Variance of sum of $k$ randomly drawn numbers from $1,…,n$.

expected valueprobabilityrandom variablesvariance

From an urn with numbers $1,…,n$ we draw $k < n$ numbers without replacement.

Let $X_i$ be the $i$-th draw. The random variable is their sum $X=\sum_{i=1}^kX_i$.

I have already calculated the expected value of the sum, which is

$$\Bbb{E}[X]=\sum_{i=1}^k\Bbb{E}[X_i]=k\frac{n+1}{2}$$ because each $\Bbb{E}[X_i]=\frac{1}{n}\sum_{i=1}^n i=\frac{n+1}{2}$.

Now the variance of the sum would be $$Var[X]=\Bbb{E}[X^2]-\Bbb{E}[X]^2$$

I have read that the variance of a sum is the sum of variances if the random variables are independent, it does not seem to be the case here, as previous draws determine future draws.

Is there an elegant way to determine the first summand of the variance?


Edit: I am trying it the ugly way.

$\Bbb{E}[X^2]=\Bbb{E}[(\sum_{i=1}^kX_i)^2]=\Bbb{E}[\sum_{i=1}^k \sum_{j=1}^k X_iX_j]=\sum_{i=1}^k \sum_{j=1}^k \Bbb{E}[X_iX_j]$

To know $\Bbb{E}[X_iX_j]$ we would have to know $\Bbb{P}(X_iX_j=k)$, meaning we would have to know the number of ways to write a number as the product of two factors $1\leq X_i, X_j \leq n$… I am pretty sure I am off the track here, as I do not see a way to do it for a general $n$.


Am I wrong to regard the $X_i$ instead of the $X$, which are independent, as two draws of $k$ balls would be independent?
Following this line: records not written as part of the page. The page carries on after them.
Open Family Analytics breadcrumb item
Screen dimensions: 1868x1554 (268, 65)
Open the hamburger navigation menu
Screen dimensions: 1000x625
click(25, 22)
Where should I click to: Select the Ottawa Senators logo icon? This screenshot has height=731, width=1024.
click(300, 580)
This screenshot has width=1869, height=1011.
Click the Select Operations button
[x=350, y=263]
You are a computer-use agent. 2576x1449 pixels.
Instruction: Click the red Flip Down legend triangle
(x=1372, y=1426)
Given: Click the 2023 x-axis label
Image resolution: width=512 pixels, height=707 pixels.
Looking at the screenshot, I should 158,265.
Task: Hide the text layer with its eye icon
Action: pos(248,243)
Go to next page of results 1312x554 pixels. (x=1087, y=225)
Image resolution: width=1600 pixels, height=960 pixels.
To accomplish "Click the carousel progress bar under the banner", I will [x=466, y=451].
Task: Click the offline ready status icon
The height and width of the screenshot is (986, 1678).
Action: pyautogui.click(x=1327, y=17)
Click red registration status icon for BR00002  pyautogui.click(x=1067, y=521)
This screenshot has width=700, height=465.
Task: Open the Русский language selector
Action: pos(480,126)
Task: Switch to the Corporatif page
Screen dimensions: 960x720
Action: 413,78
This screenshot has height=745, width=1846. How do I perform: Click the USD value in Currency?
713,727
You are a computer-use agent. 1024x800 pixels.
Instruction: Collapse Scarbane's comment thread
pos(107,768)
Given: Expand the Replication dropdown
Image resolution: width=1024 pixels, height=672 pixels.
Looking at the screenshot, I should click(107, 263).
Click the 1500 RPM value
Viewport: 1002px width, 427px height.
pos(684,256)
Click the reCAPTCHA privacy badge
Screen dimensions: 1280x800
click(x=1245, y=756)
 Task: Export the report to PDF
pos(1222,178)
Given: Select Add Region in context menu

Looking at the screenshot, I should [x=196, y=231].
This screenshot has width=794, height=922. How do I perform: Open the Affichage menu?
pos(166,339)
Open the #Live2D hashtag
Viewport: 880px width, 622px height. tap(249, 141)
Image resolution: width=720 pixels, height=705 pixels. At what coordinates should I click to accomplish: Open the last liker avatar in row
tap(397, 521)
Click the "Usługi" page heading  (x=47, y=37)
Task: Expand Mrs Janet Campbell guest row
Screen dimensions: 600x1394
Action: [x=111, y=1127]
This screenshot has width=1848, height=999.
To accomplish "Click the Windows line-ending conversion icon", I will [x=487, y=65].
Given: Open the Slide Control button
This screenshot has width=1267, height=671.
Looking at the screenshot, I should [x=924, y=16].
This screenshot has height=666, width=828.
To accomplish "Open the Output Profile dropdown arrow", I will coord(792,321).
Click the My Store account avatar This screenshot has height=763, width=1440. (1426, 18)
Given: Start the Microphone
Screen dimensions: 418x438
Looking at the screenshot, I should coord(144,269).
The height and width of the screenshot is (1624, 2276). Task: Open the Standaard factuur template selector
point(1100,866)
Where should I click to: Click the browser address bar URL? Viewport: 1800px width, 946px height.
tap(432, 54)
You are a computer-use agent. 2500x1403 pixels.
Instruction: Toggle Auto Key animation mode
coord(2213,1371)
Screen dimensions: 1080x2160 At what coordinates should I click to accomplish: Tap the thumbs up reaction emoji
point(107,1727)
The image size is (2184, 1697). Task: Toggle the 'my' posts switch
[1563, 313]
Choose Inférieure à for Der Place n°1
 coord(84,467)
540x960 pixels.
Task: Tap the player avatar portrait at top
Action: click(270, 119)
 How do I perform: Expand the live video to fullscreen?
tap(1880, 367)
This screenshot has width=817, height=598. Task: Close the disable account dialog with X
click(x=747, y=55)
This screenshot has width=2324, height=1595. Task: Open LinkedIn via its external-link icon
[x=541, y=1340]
Then $\Bbb{E}[X^2]=\Bbb{E}[X]\Bbb{E}[X]$

Best Answer

Let's do it the ugly way. If any of the steps is confusing, let me know in the comments, I'll elaborate.

You have $$\mathbb{E}[X^2] = \sum_{i=1}^k \sum_{j=1}^k \mathbb{E}[X_iX_j] = \sum_{i=1}^k \mathbb{E}[X_i^2]+2\sum_{1\leq i < j\leq k} \mathbb{E}[X_iX_j]$$

The first term is easy to compute: $$ \sum_{i=1}^k \mathbb{E}[X_i^2] = k\cdot \frac{1}{n}\sum_{i=1}^n i^2 = \frac{k(n+1)(2n+1)}{6}\,. $$ The second... is similar. $$\begin{align*} 2\sum_{1\leq i < j\leq k} \mathbb{E}[X_iX_j] &= \binom{k}{2}\cdot \frac{1}{\binom{n}{2}} \sum_{\substack{1\leq i,j\leq n\\ i\neq j}} ij\\ &= \frac{k(k-1)}{n(n-1)}\left( \sum_{1\leq i,j\leq n} ij-\sum_{1\leq i\leq n} i^2 \right) \tag{Can you see why?}\\ &= \frac{k(k-1)}{n(n-1)}\left( \left(\sum_{i=1}^n i\right)^2-\sum_{i=1}^n i^2 \right) \tag{Can you see why?}\\ &= \frac{k(k-1)}{n(n-1)}\left( \left(\frac{n(n+1)}{2}\right)^2-\frac{n(n+1)(2n+1)}{6} \right) \\ &= \frac{k(k-1)}{n(n-1)}\left( \frac{n(n+1)(3n^2-n-2)}{12} \right) \end{align*}$$ so $$\begin{align} \mathbb{E}[X^2] - \mathbb{E}[X]^2 &= \frac{k(n+1)(2n+1)}{6} + \frac{k(k-1)(n+1)(3n^2-n-2)}{12(n-1)} - \frac{k^2(n+1)^2}{4}\\ &= \boxed{\frac{k(n-k)(n+1)}{12}} \end{align}$$

Sanity checks: the obtained expression is non-negative (good: it's a variance), and equal to $0$ for $k=n$ (good, this makes sense: if we decide to draw all the numbers, the sum is fixed). Moreover, for $k=1$, we do get $(n^2-1)/12$, which is indeed the variance of a uniform r.v. on $\{1,2,\dots,n\}$.